▶ [ACTIVITY]:
The response must contain every record, repeated exactly.

[Pixel coordinate grounding data]
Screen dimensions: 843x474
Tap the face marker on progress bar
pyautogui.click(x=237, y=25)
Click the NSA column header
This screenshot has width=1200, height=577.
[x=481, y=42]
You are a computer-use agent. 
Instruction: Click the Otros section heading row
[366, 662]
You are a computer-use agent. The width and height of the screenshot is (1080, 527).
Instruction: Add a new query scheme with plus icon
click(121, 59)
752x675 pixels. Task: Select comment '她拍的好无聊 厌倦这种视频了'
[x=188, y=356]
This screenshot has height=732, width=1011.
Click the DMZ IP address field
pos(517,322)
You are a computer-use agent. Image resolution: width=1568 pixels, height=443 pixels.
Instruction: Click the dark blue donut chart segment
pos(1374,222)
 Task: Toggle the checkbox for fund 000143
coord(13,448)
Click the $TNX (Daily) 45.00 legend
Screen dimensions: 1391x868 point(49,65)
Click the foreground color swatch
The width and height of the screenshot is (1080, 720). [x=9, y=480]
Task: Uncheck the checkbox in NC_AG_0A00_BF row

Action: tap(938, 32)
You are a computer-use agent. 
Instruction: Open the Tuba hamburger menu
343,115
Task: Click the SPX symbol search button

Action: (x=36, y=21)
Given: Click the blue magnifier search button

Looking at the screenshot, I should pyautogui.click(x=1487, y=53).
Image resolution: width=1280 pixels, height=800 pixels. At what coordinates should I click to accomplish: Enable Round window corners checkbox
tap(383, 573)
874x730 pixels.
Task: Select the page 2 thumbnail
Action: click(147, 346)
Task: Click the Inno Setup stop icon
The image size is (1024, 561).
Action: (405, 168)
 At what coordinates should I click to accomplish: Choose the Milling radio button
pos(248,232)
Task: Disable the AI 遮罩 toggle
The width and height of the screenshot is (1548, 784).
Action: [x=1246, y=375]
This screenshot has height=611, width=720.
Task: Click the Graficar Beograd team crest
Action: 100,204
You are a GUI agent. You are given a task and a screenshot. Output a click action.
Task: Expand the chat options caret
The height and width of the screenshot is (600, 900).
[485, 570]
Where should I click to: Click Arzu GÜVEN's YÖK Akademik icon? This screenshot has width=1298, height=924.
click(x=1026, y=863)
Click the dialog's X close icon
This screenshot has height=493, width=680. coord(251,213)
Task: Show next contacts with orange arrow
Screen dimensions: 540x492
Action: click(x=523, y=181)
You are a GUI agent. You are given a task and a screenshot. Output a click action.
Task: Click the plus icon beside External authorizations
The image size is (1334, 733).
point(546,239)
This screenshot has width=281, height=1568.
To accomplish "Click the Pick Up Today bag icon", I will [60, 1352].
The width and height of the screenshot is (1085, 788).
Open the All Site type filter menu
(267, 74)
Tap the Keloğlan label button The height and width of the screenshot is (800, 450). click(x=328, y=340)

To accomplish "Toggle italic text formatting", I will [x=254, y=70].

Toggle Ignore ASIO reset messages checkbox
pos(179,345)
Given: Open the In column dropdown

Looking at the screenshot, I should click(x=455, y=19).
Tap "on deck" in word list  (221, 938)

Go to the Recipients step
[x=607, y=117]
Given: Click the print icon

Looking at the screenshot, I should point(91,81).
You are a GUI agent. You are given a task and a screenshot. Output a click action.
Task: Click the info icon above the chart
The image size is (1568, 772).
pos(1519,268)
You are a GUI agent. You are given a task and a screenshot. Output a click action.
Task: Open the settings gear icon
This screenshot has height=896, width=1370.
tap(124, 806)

▶ [ANSWER SECTION]:
Screen dimensions: 843x474
Tap the face marker on progress bar
pyautogui.click(x=237, y=25)
Click the NSA column header
This screenshot has width=1200, height=577.
[x=481, y=42]
You are a computer-use agent. 
Instruction: Click the Otros section heading row
[366, 662]
You are a computer-use agent. The width and height of the screenshot is (1080, 527).
Instruction: Add a new query scheme with plus icon
click(121, 59)
752x675 pixels. Task: Select comment '她拍的好无聊 厌倦这种视频了'
[x=188, y=356]
This screenshot has height=732, width=1011.
Click the DMZ IP address field
pos(517,322)
You are a computer-use agent. Image resolution: width=1568 pixels, height=443 pixels.
Instruction: Click the dark blue donut chart segment
pos(1374,222)
 Task: Toggle the checkbox for fund 000143
coord(13,448)
Click the $TNX (Daily) 45.00 legend
Screen dimensions: 1391x868 point(49,65)
Click the foreground color swatch
The width and height of the screenshot is (1080, 720). [x=9, y=480]
Task: Uncheck the checkbox in NC_AG_0A00_BF row

Action: tap(938, 32)
You are a computer-use agent. 
Instruction: Open the Tuba hamburger menu
343,115
Task: Click the SPX symbol search button

Action: (x=36, y=21)
Given: Click the blue magnifier search button

Looking at the screenshot, I should pyautogui.click(x=1487, y=53).
Image resolution: width=1280 pixels, height=800 pixels. At what coordinates should I click to accomplish: Enable Round window corners checkbox
tap(383, 573)
874x730 pixels.
Task: Select the page 2 thumbnail
Action: click(147, 346)
Task: Click the Inno Setup stop icon
The image size is (1024, 561).
Action: (405, 168)
 At what coordinates should I click to accomplish: Choose the Milling radio button
pos(248,232)
Task: Disable the AI 遮罩 toggle
The width and height of the screenshot is (1548, 784).
Action: [x=1246, y=375]
This screenshot has height=611, width=720.
Task: Click the Graficar Beograd team crest
Action: 100,204
You are a GUI agent. You are given a task and a screenshot. Output a click action.
Task: Expand the chat options caret
The height and width of the screenshot is (600, 900).
[485, 570]
Where should I click to: Click Arzu GÜVEN's YÖK Akademik icon? This screenshot has width=1298, height=924.
click(x=1026, y=863)
Click the dialog's X close icon
This screenshot has height=493, width=680. coord(251,213)
Task: Show next contacts with orange arrow
Screen dimensions: 540x492
Action: click(x=523, y=181)
You are a GUI agent. You are given a task and a screenshot. Output a click action.
Task: Click the plus icon beside External authorizations
The image size is (1334, 733).
point(546,239)
This screenshot has width=281, height=1568.
To accomplish "Click the Pick Up Today bag icon", I will [60, 1352].
The width and height of the screenshot is (1085, 788).
Open the All Site type filter menu
(267, 74)
Tap the Keloğlan label button The height and width of the screenshot is (800, 450). click(x=328, y=340)

To accomplish "Toggle italic text formatting", I will [x=254, y=70].

Toggle Ignore ASIO reset messages checkbox
pos(179,345)
Given: Open the In column dropdown

Looking at the screenshot, I should click(x=455, y=19).
Tap "on deck" in word list  (221, 938)

Go to the Recipients step
[x=607, y=117]
Given: Click the print icon

Looking at the screenshot, I should point(91,81).
You are a GUI agent. You are given a task and a screenshot. Output a click action.
Task: Click the info icon above the chart
The image size is (1568, 772).
pos(1519,268)
You are a GUI agent. You are given a task and a screenshot. Output a click action.
Task: Open the settings gear icon
This screenshot has height=896, width=1370.
tap(124, 806)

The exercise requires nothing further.